The obvious “north” black culture is________ fill in the blank; “white” culture is________ fill in the blank. And, of course, it is these differences that are causing problems and generate the issues we have seen playing out in the media. Right? It’s not that easy.
The reality is surprising. I would offer that it is behavior that is at the core. Behavior is a function not so much of an obvious culture, the culture we see, black people act this way; white people act that way but of subcultures. There exist a vast number of subcultures e.g. religion, club or organizational affiliations. These are cultures we do not see, and each impacts behavior. Particularly worthy of note, there is no greater impact on behavior than belonging to a subculture of poverty.
Subcultures cut across race, gender, and ethnicity.
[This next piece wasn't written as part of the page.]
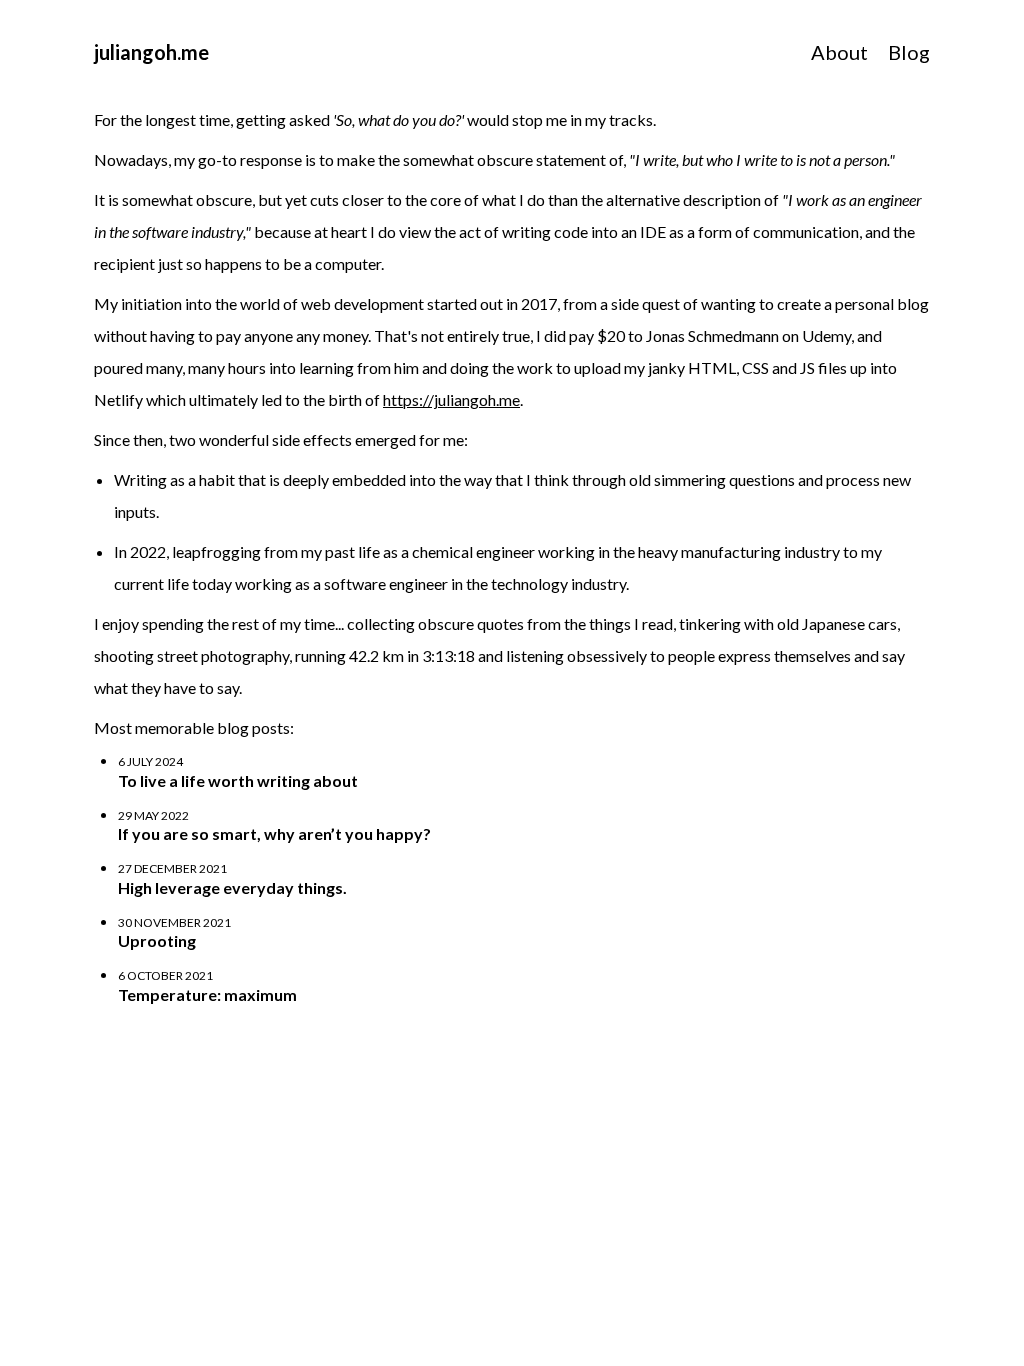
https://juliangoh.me (451, 399)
The subculture of poverty drives language. It drives interactions between peoples. It drives how money, food, and the police, are viewed.
It is the one subculture that is universal in its behavior.
True navigators look for error. It is an error that all Black Americans behave the same or all White Americans behave the same. In short, middle-class Black and White Americans have more in common with each other, read behaviors, than with Black or White Americans at the poverty economic level. I could go on, but I need to keep this short.
I have had this conversation with a number of people; it is a conversation that will give one a headache. Headaches are needed. The short, simple “it’s racial” response is too easy. It is not acceptable. We, all of us, regardless of race, who want to make a difference not just headlines, will engage in this sort of conversation.
It is a difficult conversation. Navigating the ocean without GPS is difficult. It requires a navigator who understands there is magnetic north and true north. You have to take the error out.